- WORK INSTRUCTION: Set down the entries exactly as they appear, apart from the images, which stay out.

*** Begin section ***

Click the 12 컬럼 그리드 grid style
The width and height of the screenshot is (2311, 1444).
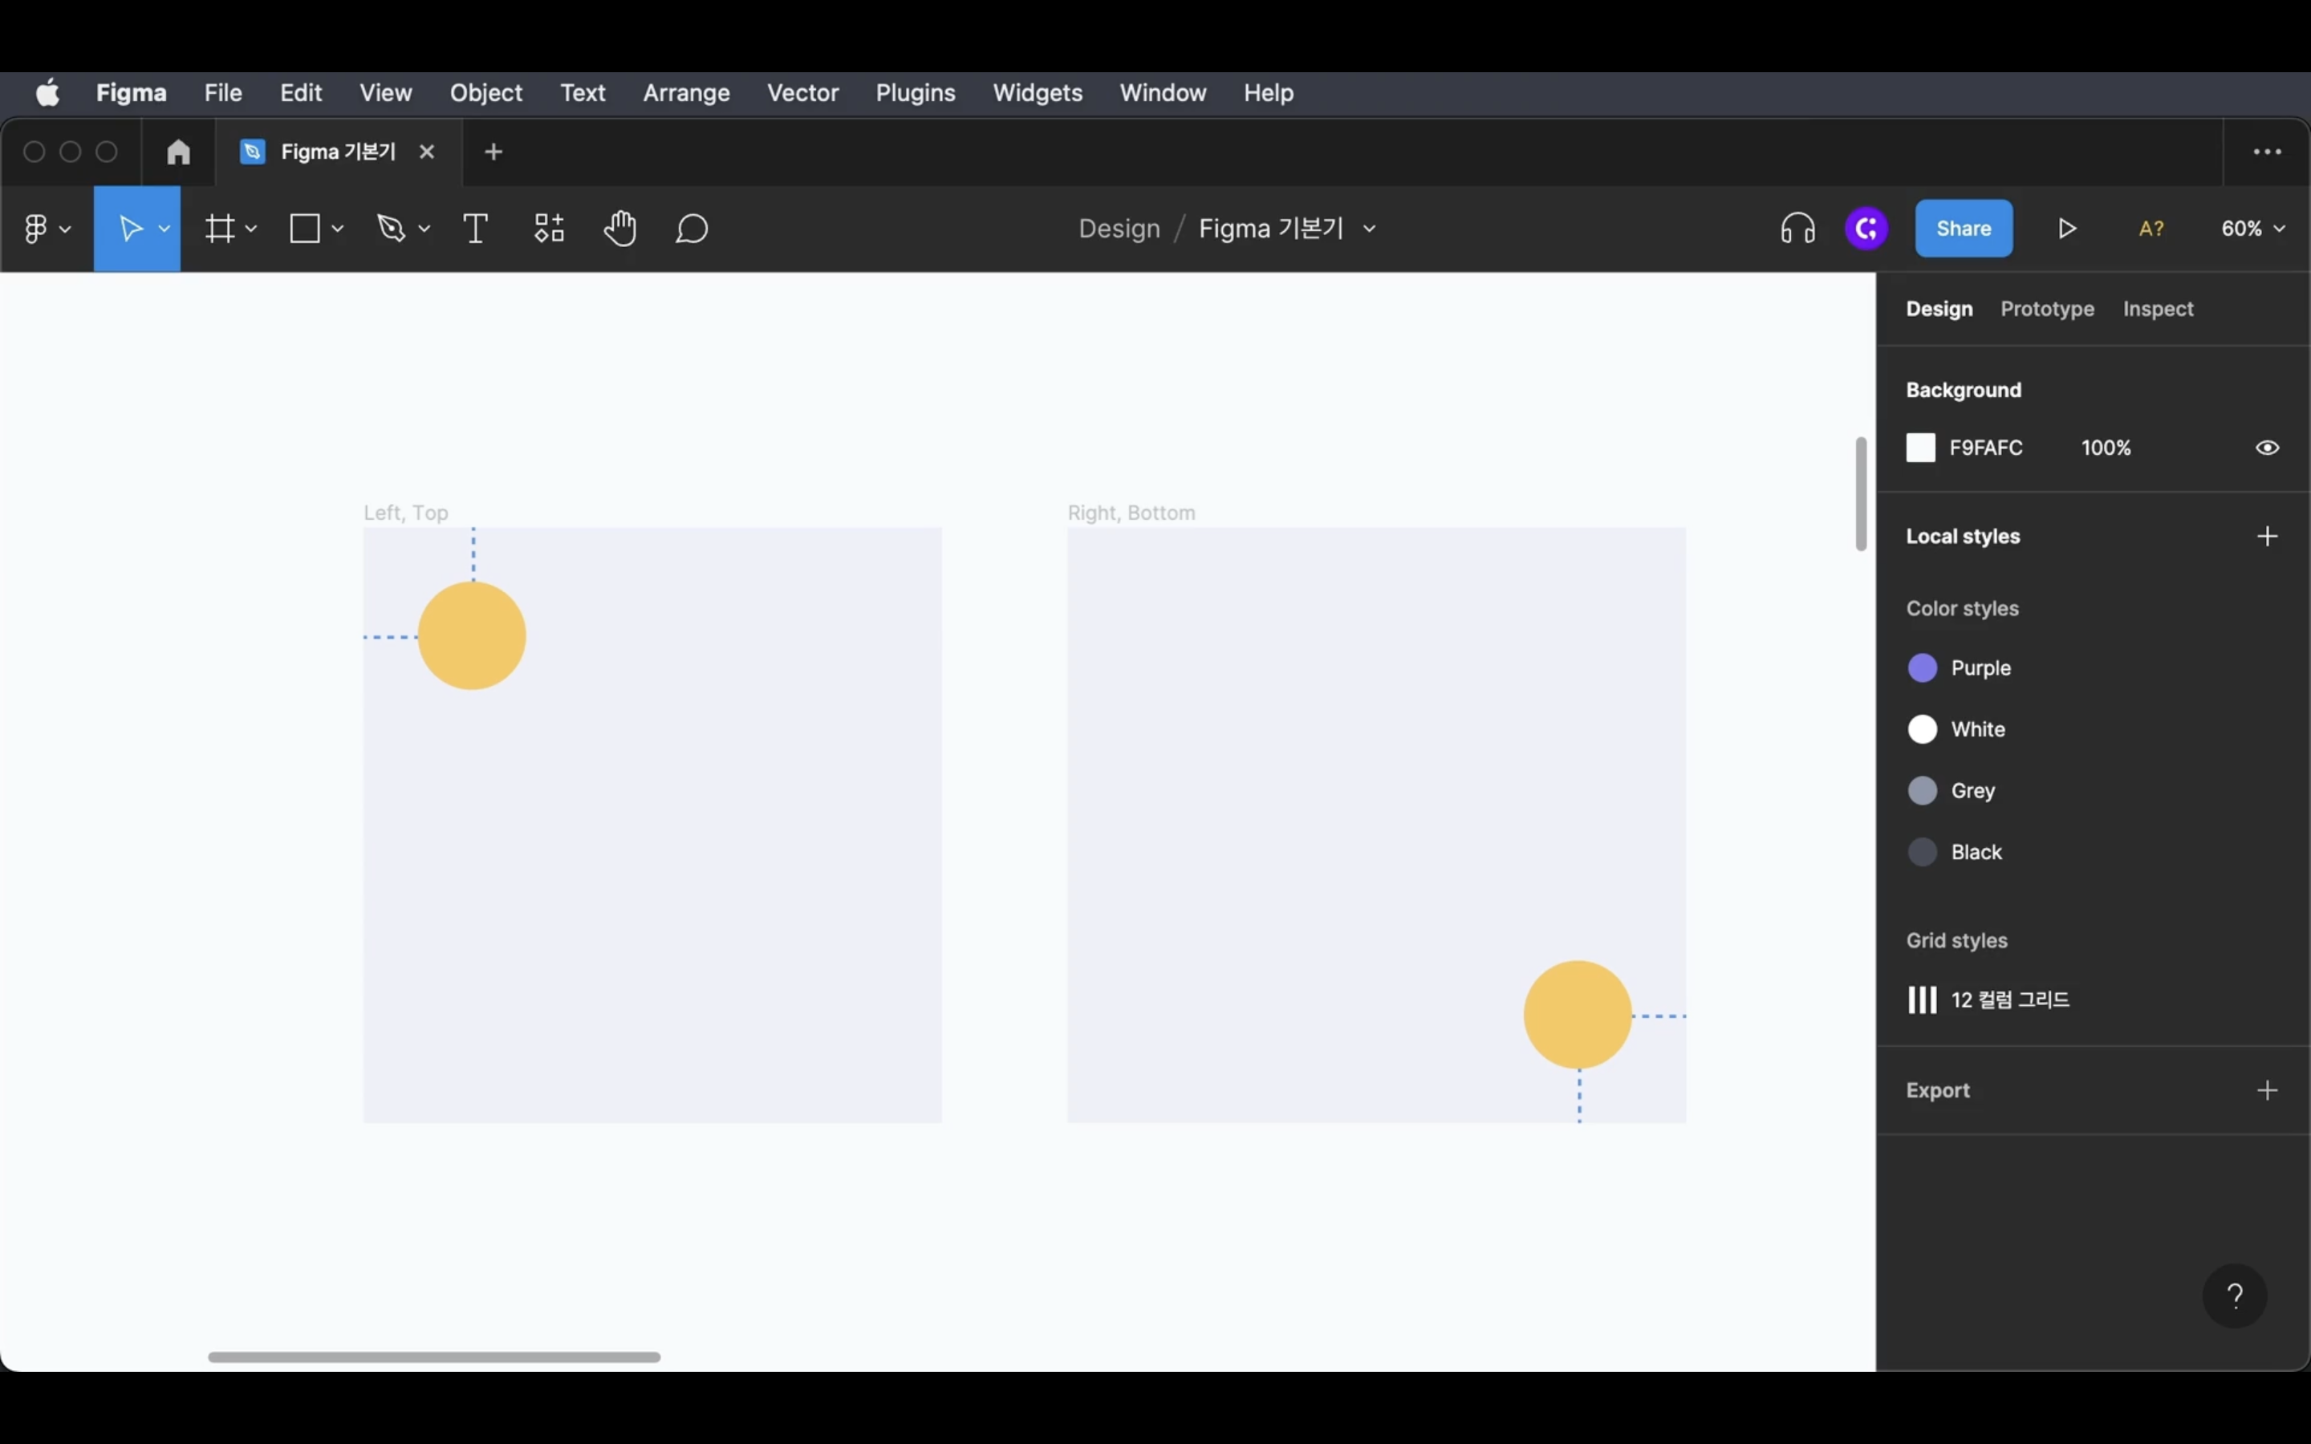click(x=2008, y=1000)
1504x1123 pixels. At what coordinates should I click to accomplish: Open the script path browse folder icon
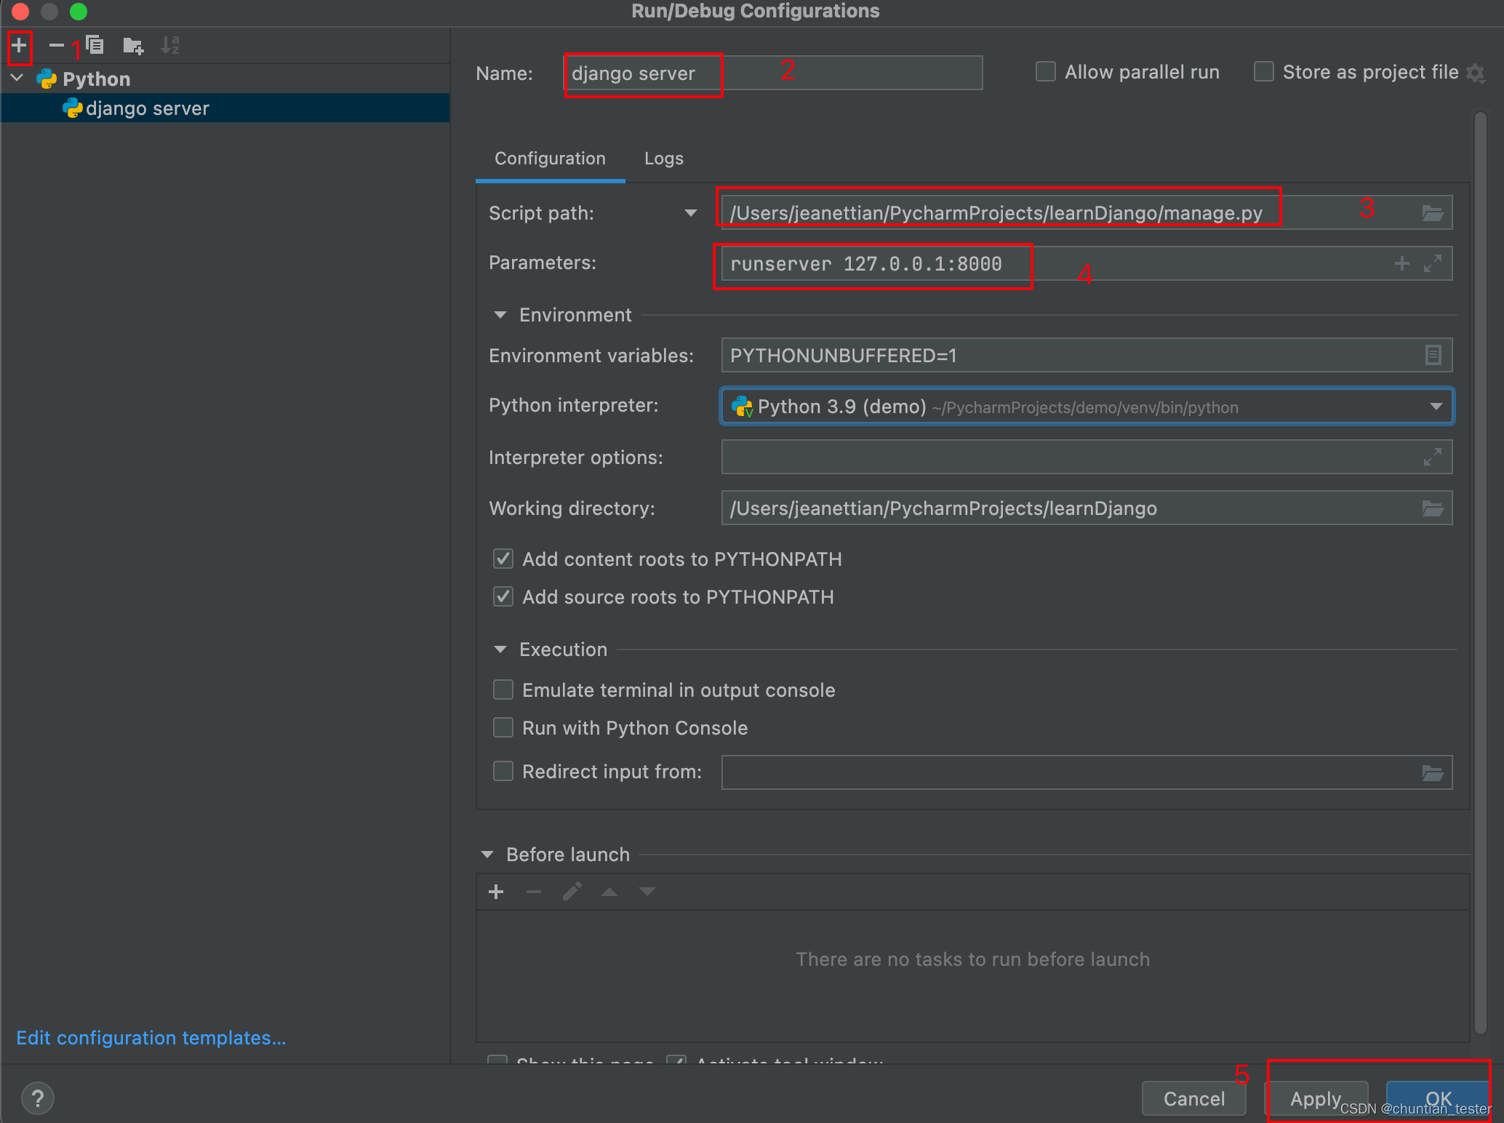1432,213
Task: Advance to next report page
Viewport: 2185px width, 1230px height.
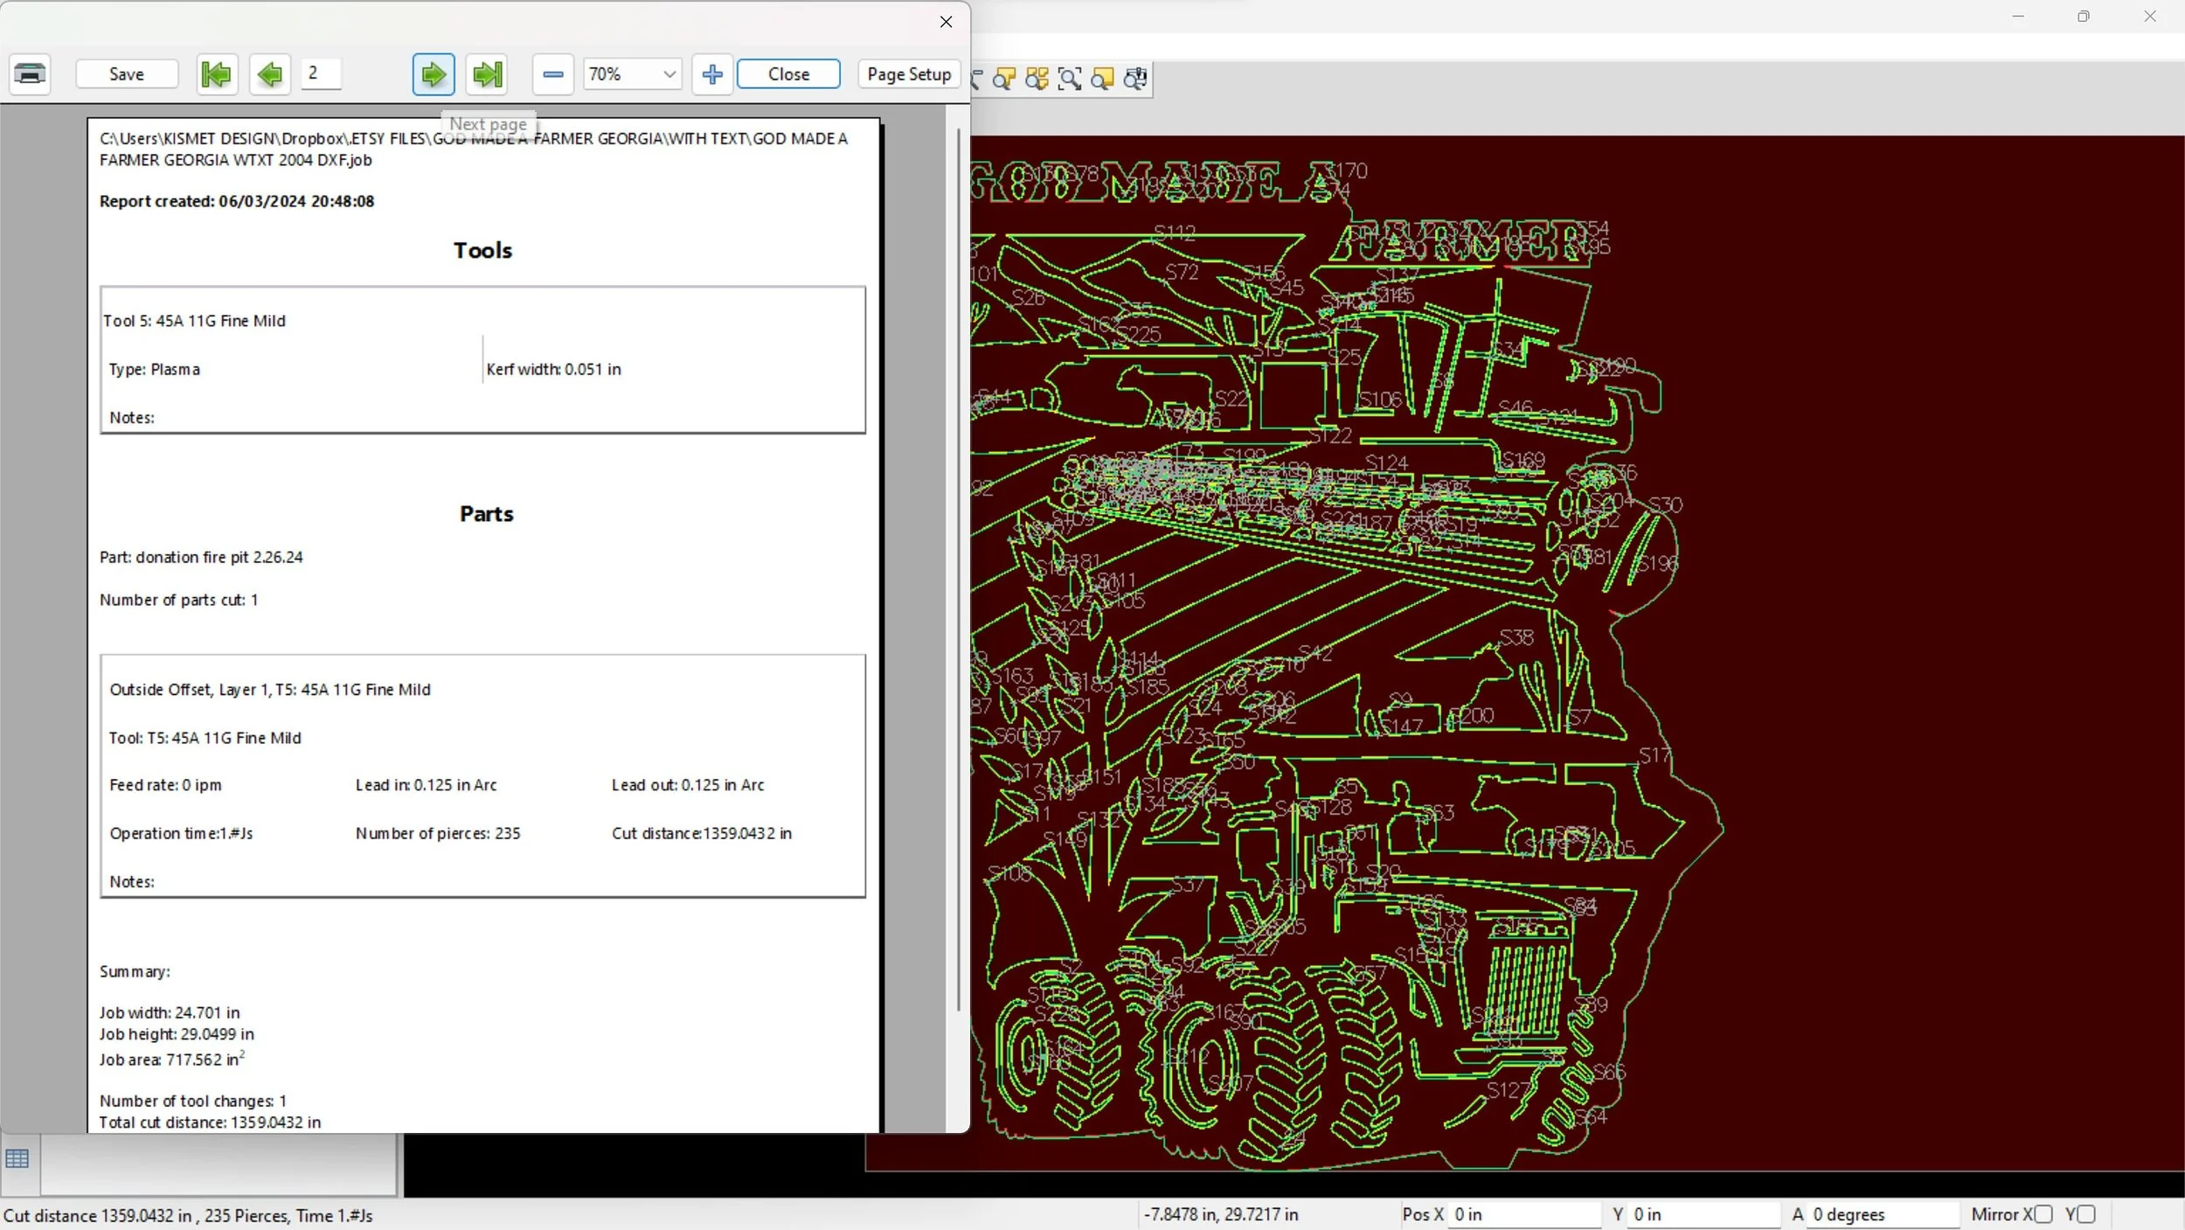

*** End section ***

- RESULT BELOW:
Click the 12 컬럼 그리드 grid style
The width and height of the screenshot is (2311, 1444).
click(x=2008, y=1000)
1504x1123 pixels. At what coordinates should I click to accomplish: Open the script path browse folder icon
1432,213
Task: Advance to next report page
Viewport: 2185px width, 1230px height.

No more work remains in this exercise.